Pas de limite à la BCE (Banque Centrale Européenne) ? C’était l’idée que l’on avait avant le jugement de la Cour Fédérale Allemande du 5 mai. Mais il sonne un vrai tocsin, que les marchés ne voient pas encore. L’Allemagne est « le bon élève », avec un rendement réel de bon du trésor à -1,3% et la France tire (encore) assez bien son épingle du jeu : rendement nominal à -0,03% et inflation à 0,4%. Ceci ne pourra durer qu’autant que la BCE poursuivra ses achats, notamment des bons du trésor italien.  Or le voilà à 1,79%, avec une récession à -8 ou -9%, un déficit budgétaire autour de 11% du PIB et un ratio dette publique / PIB qui va vers 150%. Une dynamique intenable si la BCE n’achète pas encore plus de bons du trésor italien. C’est alors que la Cour alllemande entend y mettre un arrêt, disant qu’il ne s’agit plus alors, avec la BCE, d’une « politique monétaire » visant à stabiliser l’inflation dans la zone, mais plutôt d’une « politique économique » visant à aider certains pays (Italie notamment) au détriment d’autres (Allemagne notamment). Pour la Cour allemande, il n’y a ainsi aucune raison d’aider autant ce(s) pays, de prendre autant de risques (en achetant autant leurs bons du trésor) et d’avoir une rémunération à ce point négative des obligations allemandes.

Les politiques italiens et français ont vivemenr réagi, la BCE a répondu qu’elle ne dépendait que de la Cour Européenne. Mais ni le gouvernement ni le parlement allemands ne peuvent faire comme si ce jugement n’avait pas eu lieu. Le minimum est qu’il faudra que les programmes de relance soient expliqués et suivis, dans un souci de proportionnalité… qui n’ira pas de soi ! Chose rare, la direction de la Communication de la Cour de justice de l’Union Européenne répond le 8 mai qu’ « un arrêt rendu à titre préjudiciel par cette Cour lie le juge national pour la solution du litige au principal. Afin d’assurer une application uniforme du droit de l’Union, seule la Cour de justice, créée à cette fin par les États membres, est compétente pour constater qu’un acte d’une institution de l’Union est contraire au droit de l’Union ». Fini ?

Pétrole surtout et matières premières : la plongée. L’Or toujours en avant.

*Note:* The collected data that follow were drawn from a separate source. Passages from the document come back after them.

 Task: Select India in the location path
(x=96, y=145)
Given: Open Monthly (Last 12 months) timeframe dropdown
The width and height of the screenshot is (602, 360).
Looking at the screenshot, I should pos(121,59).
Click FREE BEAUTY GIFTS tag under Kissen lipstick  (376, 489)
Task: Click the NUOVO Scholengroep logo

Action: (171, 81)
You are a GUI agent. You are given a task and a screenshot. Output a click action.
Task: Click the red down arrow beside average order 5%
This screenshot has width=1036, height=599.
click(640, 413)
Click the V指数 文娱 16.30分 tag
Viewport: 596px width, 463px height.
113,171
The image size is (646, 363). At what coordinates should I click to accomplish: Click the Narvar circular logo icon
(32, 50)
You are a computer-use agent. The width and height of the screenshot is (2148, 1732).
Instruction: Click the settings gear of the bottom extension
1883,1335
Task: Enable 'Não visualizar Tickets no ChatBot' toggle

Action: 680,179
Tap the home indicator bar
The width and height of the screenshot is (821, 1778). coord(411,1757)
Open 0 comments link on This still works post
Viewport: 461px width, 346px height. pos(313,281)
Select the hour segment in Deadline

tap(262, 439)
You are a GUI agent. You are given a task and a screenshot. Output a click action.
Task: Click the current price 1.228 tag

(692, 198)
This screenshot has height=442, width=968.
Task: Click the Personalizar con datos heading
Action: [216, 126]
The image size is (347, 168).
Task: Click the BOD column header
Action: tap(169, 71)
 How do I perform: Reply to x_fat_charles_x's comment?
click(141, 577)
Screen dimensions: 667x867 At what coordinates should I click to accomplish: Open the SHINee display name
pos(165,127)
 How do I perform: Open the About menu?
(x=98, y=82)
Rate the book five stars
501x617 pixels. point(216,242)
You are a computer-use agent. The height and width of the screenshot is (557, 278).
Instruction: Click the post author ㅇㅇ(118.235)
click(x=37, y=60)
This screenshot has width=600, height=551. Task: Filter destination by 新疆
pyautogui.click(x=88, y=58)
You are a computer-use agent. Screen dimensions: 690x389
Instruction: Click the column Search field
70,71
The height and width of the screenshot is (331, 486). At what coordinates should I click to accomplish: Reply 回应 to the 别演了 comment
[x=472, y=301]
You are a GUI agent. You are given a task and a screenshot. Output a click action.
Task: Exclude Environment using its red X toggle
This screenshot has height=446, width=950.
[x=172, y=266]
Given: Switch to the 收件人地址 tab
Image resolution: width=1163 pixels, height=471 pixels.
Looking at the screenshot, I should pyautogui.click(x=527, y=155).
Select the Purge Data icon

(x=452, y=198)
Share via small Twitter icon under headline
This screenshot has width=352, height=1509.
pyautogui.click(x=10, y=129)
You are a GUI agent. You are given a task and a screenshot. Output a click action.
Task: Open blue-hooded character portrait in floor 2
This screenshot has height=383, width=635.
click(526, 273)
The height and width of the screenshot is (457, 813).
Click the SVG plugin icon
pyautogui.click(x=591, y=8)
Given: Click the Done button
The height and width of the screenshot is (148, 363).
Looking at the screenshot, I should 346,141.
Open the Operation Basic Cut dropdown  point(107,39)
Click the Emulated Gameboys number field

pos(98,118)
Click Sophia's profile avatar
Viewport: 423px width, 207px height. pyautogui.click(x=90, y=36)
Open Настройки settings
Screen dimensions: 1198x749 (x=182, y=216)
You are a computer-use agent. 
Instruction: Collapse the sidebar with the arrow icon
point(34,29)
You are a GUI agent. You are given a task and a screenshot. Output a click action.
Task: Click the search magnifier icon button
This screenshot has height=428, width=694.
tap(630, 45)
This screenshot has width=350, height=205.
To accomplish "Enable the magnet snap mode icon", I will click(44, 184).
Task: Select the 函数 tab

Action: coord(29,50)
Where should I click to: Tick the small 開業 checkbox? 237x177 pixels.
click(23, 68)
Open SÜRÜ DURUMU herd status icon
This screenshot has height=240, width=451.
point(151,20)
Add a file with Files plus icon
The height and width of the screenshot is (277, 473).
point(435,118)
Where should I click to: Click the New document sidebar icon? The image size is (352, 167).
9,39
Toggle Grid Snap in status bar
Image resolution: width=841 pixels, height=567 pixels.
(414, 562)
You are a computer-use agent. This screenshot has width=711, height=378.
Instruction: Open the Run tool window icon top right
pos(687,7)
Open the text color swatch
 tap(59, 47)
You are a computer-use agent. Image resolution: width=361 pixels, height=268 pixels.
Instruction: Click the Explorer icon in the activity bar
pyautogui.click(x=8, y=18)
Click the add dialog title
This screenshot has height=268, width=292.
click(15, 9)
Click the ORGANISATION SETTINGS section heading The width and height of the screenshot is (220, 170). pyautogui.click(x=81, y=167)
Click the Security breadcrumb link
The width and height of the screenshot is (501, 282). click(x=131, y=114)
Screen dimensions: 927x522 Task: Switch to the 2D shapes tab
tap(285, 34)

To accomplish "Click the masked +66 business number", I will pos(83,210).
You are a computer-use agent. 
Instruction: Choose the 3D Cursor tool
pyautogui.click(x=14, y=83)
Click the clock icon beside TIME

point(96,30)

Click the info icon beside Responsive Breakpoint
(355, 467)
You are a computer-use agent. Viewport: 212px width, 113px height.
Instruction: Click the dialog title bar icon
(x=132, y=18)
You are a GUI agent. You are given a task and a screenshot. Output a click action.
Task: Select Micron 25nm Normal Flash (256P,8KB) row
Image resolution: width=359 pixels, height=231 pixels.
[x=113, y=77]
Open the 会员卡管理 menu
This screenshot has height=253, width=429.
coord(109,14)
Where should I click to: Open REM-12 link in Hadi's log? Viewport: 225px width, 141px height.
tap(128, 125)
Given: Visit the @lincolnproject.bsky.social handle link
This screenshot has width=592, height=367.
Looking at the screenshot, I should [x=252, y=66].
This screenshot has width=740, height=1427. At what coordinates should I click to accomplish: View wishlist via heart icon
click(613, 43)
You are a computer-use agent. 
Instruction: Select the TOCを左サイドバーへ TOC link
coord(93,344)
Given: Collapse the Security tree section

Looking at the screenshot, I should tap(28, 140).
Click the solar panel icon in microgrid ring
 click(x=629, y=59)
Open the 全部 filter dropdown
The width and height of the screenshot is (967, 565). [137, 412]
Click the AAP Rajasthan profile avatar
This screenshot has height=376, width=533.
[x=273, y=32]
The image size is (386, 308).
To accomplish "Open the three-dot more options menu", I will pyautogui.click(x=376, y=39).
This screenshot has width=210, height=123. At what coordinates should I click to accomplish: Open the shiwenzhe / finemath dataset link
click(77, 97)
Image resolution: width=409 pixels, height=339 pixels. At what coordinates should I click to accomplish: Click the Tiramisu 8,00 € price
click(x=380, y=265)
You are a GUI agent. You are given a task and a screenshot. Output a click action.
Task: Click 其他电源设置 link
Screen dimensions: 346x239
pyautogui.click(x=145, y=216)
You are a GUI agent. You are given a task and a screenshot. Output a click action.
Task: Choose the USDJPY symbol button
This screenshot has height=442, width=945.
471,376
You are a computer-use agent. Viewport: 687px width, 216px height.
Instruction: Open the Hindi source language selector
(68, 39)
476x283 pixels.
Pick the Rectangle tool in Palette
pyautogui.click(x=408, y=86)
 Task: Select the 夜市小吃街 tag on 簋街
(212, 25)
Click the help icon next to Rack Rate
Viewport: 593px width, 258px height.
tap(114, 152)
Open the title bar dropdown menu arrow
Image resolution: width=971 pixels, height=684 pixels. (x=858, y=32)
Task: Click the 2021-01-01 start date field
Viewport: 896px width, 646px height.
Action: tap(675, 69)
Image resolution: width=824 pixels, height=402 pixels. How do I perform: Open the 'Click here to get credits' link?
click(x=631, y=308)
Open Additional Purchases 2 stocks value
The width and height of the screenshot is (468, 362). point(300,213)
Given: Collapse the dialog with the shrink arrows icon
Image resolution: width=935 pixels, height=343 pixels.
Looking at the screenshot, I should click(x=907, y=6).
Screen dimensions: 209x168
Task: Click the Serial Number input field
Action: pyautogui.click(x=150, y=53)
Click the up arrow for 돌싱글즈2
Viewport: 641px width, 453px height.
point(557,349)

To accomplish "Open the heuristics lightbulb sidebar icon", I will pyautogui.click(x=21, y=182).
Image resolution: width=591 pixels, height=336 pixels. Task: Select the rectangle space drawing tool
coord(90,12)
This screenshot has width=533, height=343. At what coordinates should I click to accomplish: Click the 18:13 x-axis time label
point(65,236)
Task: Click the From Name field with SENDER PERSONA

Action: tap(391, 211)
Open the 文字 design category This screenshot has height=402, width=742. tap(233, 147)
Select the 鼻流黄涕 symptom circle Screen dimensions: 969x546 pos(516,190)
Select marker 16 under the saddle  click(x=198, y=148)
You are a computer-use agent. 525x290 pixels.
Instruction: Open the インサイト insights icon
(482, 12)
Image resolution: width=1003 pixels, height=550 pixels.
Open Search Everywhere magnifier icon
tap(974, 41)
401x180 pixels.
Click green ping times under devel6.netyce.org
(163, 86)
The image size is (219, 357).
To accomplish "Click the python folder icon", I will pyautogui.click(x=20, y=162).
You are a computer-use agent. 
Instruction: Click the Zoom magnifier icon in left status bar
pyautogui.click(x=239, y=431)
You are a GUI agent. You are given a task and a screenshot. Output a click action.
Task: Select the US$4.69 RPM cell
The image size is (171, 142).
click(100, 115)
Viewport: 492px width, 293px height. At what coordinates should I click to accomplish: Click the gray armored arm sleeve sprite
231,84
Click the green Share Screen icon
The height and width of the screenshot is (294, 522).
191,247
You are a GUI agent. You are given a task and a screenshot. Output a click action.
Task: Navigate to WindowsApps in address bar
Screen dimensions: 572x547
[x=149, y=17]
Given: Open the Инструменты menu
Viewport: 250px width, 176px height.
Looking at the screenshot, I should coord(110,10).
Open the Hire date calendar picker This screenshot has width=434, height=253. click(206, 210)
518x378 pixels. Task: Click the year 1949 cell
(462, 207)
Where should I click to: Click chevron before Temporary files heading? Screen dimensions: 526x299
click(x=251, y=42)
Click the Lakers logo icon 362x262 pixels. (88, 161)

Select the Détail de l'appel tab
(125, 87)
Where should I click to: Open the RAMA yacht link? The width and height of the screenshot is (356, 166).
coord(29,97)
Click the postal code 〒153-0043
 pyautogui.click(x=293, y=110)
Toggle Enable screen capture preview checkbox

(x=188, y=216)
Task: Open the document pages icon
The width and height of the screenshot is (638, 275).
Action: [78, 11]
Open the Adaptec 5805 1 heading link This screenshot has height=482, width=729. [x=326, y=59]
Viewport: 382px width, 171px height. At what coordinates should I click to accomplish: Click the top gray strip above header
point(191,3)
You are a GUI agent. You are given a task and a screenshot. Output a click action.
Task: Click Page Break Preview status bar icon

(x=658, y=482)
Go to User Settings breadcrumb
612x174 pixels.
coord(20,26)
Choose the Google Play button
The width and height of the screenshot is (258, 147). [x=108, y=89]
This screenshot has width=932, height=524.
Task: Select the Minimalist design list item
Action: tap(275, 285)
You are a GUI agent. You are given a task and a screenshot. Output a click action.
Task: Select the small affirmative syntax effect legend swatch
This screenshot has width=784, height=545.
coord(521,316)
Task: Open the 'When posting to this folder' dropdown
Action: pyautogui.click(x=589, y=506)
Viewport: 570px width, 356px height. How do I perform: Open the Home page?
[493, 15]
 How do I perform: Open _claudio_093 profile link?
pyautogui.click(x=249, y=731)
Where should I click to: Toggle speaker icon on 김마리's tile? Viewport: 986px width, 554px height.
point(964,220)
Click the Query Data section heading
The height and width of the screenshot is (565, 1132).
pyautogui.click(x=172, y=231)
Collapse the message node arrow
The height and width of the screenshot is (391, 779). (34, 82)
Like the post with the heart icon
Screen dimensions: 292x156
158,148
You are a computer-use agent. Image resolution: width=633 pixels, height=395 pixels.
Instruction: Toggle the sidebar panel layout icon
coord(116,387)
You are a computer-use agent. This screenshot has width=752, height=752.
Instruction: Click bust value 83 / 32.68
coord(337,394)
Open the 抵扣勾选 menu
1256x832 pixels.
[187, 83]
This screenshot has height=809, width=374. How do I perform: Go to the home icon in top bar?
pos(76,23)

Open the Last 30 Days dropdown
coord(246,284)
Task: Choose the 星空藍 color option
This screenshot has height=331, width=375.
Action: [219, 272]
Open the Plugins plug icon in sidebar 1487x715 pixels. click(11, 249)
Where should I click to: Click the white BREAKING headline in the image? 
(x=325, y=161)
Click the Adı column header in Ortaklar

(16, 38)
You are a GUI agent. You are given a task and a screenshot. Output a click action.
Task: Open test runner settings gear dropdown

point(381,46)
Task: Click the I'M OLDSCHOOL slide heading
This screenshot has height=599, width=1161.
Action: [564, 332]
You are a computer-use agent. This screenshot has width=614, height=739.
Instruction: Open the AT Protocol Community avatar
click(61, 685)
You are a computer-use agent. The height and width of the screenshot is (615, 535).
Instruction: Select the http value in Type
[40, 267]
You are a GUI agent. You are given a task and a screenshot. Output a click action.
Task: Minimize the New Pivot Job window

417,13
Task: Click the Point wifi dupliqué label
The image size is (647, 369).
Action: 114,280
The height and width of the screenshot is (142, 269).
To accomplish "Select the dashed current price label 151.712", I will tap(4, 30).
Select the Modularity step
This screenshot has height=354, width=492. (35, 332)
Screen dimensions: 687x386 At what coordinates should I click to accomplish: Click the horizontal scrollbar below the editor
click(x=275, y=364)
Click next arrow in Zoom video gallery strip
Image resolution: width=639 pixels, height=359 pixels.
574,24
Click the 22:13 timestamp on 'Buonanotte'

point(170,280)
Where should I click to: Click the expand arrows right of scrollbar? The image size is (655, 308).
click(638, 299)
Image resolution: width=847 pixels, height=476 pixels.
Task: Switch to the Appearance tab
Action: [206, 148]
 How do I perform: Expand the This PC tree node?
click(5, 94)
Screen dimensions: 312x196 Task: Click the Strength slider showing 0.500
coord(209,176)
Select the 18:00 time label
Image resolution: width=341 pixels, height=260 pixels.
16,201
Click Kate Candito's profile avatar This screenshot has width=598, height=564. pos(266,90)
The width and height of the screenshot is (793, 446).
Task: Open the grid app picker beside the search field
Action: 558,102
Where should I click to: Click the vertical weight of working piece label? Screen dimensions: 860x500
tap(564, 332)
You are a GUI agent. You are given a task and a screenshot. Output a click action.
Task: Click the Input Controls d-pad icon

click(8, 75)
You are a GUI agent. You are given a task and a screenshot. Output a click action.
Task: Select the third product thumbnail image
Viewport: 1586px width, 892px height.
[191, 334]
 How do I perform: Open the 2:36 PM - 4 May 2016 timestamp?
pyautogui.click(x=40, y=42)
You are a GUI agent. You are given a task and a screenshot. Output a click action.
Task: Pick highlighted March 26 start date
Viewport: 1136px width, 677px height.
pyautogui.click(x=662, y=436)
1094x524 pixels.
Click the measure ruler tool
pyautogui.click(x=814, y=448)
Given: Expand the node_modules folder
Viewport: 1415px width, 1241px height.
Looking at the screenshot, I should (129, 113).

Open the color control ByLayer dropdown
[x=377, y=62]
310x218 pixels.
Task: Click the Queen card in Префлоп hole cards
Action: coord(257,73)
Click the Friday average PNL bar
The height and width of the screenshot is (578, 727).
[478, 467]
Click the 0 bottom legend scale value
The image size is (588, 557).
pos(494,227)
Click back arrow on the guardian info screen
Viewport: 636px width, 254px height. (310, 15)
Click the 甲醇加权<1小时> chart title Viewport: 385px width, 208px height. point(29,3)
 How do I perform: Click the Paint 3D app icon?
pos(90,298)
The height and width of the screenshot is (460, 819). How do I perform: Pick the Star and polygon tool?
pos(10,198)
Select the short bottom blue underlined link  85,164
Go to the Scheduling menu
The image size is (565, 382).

Trop de pétrole, toujours. Et les baisses d’activité pèsent sur les prix de gros de tous les produits alimentaires. On comprend que ce n’est pas l’inflation qui menace dans ce domaine ! L’or, toujours, sort gagnant.

Le dollar encore, face à une crise des devises émergentes.

Avec l’or, le dollar est le refuge de fait. Seul le yen fait mieux, en liaison avec la politique d’achat à tout va de la Banque Centrale du Japon et les risques qui vont avec. Toutes les autres devises baissent. Ce qui est grave est le dévissage actuel des devises des pays émergents. Le Rouble, en liaison avec la crise économique, plus la baisse du pétrole, plus les dernières données sur la pandémie souffre. Le Réal, pour des raisons en plus politiques, avec les réactions hostiles au Président Bolsonaro, est en grave chute (plus que le Rand sud-africain). La nouveauté, si l’on peut dire, vient de la quasi-crise de la livre turque, la dépendance du pays à des financements courts étant une constante, aujourd’hui avérée, avec un Président qui baisse les taux pour soutenir l’économie. Evidemment, les agences de rating entrent dans une logique globale de dégradation des notes des émergents, dont les conditions de financement se tendent. L’écart entre le bon du trésor américain passe ainsi de 3% en février à 5,5% actuellement.

Les marchés boursiers anticipent une relance en 2021, mais elle se situerait au centre du système économique mondial. Pour eux, la crise périphérique ne « pèse » pas encore, et pourtant.